Mestas responded to a remote sensor, located about 20 miles from

the Rio Grande River in a remote area frequently traversed by

illegal aliens when entering this country.    Agent Mestas observed

a group of men, including Huerta-Salinas, walking along a trail,

wearing dirty clothes, and carrying water jugs and knapsacks.    He

also overheard them speaking Spanish, including discussing their

location and the direction in which they needed to continue.

     Agent Mestas confronted the group, identified himself as an

immigration official, and asked where they were from.   As a group,

they answered “from Mexico”.     Agent Mestas then asked where they

had crossed, to which the group responded “through the river”. The

Agent arrested the group, including Huerta-Salinas, and took them

to the border patrol station for processing.

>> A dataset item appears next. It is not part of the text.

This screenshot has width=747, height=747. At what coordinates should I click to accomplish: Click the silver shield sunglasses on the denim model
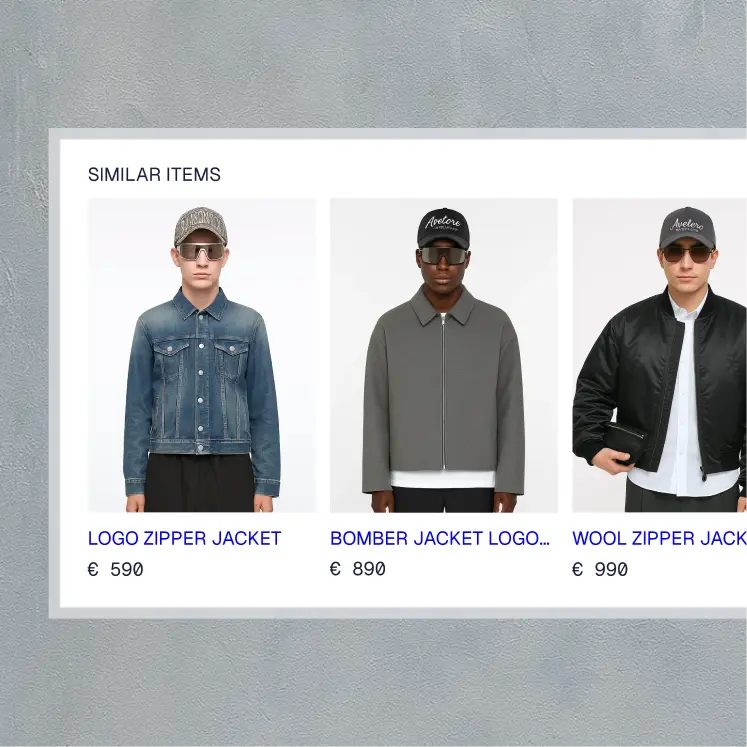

     At the station, Agent Mestas questioned Huerta-Salinas about

his name, age and nationality.     During this questioning, Huerta-

Salinas produced a copy of a temporary resident alien card.    Agent

Mestas continued to question him regarding how and where he entered

the United States, to which Huerta-Salinas responded two or three

times that he had crossed through the river and had not presented

the card at a port of entry.       The Agent then informed Huerta-

Salinas of his Miranda rights, which he invoked by refusing to make

further statements.   See Miranda v. Arizona, 384 U.S. 436 (1966).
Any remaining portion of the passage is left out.